The language passed into law requires the U.S. Department of State to report to Congress in no more than 60 days, according to a news release from the office of U.S. Rep. Betty McCollum, D-St. Paul.
In the news release, McCollum said the report recommits the U.S. government to its international partnership with Canada under the Boundary Waters Treaty of 1909, which states that waters flowing across the two nation's boundaries should not be polluted.
Specifically, the language requires the report to include the characteristics of the hydrology and ecosystem of the Boundary Waters Canoe Area Wilderness, as well as Canada's Quetico Provincial Park, and copper-sulfide mining's impact on Canada; the U.S. government's plan for monitoring and mitigating risk from acid mine drainage polluting Canadian waters; and the U.S. government's efforts to notify Canada about potential cross-boundary pollution from sulfide-ore copper mining, according to the news release.
McCollum sent a letter to Secretary of State Mike Pompeo and Prime Minister of Canada Justin Trudeau notifying them of the expected report.
Twin Metals, a mining company owned by Chilean mining conglomerate Antofagasta, wants to build an underground copper-nickel mine near Ely, within the Rainy River Watershed and on the edge of the BWCAW. Critics of the mine worry it would send tainted runoff into the BWCAW while supporters say it would improve the region's economy.
In 2016, Barack Obama ordered a different study on the effects of sulfide-ore mining near the BWCAW that was later canceled by the Trump administration.

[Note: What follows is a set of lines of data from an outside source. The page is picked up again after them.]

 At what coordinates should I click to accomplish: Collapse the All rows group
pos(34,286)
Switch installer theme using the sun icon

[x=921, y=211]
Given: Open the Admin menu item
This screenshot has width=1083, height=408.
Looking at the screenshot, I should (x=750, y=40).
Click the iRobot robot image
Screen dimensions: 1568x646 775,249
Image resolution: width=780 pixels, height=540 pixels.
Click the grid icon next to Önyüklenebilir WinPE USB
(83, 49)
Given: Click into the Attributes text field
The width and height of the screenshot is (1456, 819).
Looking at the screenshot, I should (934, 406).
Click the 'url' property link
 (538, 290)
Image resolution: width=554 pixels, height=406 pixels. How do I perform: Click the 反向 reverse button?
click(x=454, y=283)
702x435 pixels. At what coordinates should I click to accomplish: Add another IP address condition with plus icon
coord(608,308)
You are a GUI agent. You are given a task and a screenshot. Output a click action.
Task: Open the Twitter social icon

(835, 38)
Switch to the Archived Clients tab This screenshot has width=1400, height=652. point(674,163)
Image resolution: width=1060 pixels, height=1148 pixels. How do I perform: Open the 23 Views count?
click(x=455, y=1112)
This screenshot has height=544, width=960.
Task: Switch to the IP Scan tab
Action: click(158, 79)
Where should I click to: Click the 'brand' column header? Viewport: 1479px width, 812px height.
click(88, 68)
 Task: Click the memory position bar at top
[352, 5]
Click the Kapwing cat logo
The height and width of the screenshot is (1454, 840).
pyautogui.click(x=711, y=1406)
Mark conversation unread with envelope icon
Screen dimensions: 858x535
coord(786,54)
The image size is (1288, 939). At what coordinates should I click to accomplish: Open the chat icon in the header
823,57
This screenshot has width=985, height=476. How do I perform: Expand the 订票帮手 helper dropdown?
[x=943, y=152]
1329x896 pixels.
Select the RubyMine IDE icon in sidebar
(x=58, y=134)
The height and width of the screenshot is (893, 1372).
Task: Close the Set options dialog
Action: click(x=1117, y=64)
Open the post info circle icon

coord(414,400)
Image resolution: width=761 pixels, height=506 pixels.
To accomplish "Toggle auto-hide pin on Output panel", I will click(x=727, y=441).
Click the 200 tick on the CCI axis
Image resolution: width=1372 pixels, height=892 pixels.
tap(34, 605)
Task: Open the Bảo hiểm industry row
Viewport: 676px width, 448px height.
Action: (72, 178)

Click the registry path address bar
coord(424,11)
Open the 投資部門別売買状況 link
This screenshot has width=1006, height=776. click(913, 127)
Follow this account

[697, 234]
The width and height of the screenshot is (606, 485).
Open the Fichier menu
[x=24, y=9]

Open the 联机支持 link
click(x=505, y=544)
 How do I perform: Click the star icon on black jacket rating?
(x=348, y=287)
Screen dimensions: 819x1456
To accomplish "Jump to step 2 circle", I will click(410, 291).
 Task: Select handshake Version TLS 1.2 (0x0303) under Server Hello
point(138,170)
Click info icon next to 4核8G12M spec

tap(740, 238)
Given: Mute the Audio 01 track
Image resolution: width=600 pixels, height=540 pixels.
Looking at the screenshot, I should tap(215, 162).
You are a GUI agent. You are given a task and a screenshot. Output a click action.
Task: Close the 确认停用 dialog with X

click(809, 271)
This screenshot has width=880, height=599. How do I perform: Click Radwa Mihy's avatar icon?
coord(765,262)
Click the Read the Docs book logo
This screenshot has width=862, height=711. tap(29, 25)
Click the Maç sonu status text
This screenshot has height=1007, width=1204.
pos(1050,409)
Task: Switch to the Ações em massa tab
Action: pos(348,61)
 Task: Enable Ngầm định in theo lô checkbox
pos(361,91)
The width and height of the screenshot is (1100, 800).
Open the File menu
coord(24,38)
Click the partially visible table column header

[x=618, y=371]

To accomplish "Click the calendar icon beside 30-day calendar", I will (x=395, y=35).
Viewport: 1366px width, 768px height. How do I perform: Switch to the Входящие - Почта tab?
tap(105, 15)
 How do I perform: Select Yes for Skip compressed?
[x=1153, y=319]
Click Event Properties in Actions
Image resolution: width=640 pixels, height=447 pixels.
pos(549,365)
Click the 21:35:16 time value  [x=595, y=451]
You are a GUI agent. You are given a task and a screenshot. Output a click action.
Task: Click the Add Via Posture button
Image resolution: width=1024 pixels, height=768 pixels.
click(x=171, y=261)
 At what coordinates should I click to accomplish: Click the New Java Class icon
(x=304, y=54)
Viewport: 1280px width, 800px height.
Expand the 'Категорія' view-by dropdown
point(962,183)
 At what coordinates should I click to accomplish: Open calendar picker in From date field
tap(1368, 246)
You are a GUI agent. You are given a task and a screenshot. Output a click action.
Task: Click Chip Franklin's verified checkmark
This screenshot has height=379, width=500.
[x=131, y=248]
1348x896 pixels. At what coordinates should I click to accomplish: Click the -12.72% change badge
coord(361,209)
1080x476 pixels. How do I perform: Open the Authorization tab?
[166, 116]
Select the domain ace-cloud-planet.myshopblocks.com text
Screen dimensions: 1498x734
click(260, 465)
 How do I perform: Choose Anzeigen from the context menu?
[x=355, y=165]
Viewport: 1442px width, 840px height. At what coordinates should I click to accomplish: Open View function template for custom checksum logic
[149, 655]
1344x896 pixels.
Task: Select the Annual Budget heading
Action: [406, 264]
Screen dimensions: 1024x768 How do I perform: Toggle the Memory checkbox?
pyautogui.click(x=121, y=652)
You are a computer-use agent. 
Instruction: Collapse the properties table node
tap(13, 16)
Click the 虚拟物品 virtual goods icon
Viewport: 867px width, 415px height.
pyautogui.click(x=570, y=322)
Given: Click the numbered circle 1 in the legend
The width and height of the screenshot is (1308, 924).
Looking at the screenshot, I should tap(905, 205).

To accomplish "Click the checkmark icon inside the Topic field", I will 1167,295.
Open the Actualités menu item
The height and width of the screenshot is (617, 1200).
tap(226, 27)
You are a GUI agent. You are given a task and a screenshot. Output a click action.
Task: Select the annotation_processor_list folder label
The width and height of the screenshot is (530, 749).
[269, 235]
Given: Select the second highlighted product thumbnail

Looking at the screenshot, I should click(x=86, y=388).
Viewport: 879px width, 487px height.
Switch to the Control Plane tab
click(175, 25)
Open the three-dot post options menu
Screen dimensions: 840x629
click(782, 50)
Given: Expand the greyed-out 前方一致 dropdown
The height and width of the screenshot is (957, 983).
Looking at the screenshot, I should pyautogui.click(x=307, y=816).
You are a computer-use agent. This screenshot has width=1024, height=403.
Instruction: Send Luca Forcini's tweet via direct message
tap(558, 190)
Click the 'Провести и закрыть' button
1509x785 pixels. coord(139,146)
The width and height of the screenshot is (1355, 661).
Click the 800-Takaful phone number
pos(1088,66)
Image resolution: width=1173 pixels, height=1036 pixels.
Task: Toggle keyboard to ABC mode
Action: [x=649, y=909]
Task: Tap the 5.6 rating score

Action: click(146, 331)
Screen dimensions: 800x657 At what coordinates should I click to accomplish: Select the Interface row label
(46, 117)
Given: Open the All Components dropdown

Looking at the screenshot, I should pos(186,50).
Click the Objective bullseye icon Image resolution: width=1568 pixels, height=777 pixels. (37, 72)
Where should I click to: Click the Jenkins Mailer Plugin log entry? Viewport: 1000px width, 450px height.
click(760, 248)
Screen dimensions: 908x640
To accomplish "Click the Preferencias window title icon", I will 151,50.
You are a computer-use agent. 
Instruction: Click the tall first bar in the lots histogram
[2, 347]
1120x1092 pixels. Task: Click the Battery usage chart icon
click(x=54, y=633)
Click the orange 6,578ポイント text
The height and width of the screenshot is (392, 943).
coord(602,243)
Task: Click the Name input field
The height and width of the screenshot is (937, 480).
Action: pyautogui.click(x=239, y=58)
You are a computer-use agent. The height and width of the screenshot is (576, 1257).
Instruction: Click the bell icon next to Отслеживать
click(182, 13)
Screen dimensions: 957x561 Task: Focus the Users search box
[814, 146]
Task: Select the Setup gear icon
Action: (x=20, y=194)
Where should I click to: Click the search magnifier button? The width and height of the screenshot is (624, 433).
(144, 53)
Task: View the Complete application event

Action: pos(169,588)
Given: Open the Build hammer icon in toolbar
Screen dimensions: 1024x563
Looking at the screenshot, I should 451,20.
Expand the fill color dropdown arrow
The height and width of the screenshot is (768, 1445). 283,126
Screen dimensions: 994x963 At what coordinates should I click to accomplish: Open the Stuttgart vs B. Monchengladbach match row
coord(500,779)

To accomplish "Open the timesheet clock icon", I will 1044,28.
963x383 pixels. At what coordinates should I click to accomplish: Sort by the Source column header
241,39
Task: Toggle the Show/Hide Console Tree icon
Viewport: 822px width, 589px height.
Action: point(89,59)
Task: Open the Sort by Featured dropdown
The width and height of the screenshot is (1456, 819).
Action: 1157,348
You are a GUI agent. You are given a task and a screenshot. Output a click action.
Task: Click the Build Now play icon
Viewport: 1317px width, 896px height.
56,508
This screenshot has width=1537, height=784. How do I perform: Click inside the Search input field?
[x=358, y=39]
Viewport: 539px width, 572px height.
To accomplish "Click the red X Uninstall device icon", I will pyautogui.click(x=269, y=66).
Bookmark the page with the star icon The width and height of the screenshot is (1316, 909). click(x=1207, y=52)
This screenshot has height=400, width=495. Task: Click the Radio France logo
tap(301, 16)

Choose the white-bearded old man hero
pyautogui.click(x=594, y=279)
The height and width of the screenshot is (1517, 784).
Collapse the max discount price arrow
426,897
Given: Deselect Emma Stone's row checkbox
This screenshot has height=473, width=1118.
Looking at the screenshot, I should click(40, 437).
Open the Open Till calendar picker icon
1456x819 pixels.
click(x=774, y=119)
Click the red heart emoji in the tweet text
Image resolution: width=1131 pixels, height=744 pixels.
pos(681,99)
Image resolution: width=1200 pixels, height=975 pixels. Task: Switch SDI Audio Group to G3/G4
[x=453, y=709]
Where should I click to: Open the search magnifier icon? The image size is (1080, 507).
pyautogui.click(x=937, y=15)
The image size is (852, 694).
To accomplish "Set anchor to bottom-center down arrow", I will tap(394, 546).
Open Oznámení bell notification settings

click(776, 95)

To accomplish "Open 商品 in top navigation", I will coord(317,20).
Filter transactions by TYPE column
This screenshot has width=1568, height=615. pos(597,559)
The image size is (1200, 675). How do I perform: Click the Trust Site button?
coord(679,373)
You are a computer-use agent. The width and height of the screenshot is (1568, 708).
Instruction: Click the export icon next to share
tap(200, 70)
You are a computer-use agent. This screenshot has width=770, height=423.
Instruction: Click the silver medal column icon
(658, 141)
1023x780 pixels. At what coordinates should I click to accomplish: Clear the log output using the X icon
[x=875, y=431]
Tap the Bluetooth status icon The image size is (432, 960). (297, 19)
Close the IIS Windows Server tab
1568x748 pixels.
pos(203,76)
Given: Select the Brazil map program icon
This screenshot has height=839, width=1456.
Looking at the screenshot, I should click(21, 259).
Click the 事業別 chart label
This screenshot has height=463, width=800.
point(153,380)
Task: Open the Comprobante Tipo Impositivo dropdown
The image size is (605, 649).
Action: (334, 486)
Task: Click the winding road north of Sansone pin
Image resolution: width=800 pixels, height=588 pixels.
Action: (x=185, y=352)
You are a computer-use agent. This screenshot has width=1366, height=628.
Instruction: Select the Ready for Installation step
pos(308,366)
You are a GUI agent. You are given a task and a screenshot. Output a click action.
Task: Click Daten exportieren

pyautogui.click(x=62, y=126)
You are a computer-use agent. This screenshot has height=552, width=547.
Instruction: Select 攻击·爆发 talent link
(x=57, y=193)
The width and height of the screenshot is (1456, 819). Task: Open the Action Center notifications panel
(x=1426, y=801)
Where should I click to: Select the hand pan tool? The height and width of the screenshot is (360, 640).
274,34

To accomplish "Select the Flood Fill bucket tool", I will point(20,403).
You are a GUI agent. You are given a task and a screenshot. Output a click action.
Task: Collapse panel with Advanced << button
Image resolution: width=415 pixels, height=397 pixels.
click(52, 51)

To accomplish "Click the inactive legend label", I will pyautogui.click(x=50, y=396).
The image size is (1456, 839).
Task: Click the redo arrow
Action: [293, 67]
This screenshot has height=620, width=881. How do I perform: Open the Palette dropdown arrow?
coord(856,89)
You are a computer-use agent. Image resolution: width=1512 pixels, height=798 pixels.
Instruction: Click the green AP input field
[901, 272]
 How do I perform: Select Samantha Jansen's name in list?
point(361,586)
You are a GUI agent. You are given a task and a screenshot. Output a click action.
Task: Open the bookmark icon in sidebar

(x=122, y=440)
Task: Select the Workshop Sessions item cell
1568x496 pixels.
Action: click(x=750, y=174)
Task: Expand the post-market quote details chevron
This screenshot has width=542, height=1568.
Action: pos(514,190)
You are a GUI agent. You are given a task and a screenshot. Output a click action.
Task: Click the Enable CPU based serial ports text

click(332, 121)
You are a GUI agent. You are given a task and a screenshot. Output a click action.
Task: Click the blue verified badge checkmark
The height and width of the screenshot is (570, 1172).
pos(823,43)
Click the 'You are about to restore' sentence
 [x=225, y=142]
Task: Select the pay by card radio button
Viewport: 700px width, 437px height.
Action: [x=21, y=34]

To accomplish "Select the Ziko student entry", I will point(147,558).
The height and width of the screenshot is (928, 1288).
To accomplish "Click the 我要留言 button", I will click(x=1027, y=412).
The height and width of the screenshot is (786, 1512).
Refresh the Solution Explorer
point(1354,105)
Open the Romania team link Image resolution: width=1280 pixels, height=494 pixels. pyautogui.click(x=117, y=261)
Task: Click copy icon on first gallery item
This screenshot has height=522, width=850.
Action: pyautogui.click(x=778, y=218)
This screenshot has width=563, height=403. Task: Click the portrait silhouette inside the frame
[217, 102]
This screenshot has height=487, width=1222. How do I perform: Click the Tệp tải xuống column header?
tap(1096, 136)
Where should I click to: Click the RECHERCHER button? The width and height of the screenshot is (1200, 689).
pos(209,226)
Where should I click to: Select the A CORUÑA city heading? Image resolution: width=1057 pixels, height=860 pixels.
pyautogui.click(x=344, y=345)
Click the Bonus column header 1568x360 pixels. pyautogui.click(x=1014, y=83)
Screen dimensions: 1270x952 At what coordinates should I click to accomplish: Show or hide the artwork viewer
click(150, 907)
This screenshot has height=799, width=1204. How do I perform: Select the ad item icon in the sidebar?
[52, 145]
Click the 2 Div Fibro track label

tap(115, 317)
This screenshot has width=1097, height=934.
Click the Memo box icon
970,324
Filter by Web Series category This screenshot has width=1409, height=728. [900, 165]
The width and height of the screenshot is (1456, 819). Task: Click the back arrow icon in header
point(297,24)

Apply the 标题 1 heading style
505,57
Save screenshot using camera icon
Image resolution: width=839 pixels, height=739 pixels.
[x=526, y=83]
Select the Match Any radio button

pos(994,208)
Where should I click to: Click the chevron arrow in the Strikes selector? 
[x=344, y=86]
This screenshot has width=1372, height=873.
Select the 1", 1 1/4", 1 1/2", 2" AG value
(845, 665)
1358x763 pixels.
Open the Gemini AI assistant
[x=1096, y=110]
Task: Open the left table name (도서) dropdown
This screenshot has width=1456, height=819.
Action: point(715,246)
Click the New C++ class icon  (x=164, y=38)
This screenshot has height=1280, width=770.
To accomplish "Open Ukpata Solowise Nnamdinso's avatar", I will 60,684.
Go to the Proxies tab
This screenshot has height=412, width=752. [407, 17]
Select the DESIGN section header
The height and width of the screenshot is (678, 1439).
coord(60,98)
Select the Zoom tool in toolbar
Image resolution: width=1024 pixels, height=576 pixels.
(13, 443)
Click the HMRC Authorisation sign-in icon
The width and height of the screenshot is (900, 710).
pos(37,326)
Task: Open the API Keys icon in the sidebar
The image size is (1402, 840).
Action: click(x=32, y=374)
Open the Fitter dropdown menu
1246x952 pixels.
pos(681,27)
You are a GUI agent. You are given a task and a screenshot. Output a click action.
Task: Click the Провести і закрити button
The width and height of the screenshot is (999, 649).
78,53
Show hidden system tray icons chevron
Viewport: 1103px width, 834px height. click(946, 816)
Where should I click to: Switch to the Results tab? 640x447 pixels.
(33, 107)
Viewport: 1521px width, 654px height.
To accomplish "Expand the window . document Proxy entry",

Earlier this week, language that would have reinstated a similar study was cut from the 2020 Interior, Environment and Related Agencies Appropriations Bill.
"While the White House took aggressive action to ensure similar language was stripped out of the Interior-Environment funding bill — which would have ensured science is used in determining the impact of mining on the Boundary Waters — the language that is included is an important step to keeping our shared international waters clean and safe," McCollum said.
In a statement to the News Tribune, Twin Metals spokesperson Kathy Graul said that the company's submission of its mine plan on Wednesday will kick off years of environmental review and permitting, adding that the National Environmental Policy Act and Minnesota Environmental Policy Act will both "allow for a rigorous and thorough review of projects to ensure that they meet all federal and state standards.
"Canada has successfully permitted nonferrous mining in the Rainy River Watershed and is advancing several additional projects," Graul said. "We are confident that we can advance a project that will bring significant economic development to northeast Minnesota while also meeting or exceeding all regulatory requirements."
Frank Ongaro, executive director of Mining Minnesota, wasn't concerned when he read the law's language because he saw nothing in it regarding how a company will have to move through an environmental review when proposing a project. Ongaro also said Canadians are already mining in the Rainy River Watershed. Teck Resources, for example, is a Vancouver-based mining company with a copper-nickel sulfide deposit within the Rainy River Watershed in Minnesota.
"They know it can be done responsibly just like any company will have to show in Minnesota, that they can do it responsibly, the rest is all fear," Ongaro said. "You can only deal with fact."
In a statement to the News Tribune, executive director of Friends of the Boundary Waters Wilderness Chris Knopf referred to the news of the language in the bill requiring the study as a "Christmas present."
"We look forward to reviewing the report on the effects of copper-sulfide mining that the Trump administration is required to produce within 60 days," Knopf said. "We are grateful for the efforts of Congresswoman Betty McCollum to ensure that science triumphs over politics.”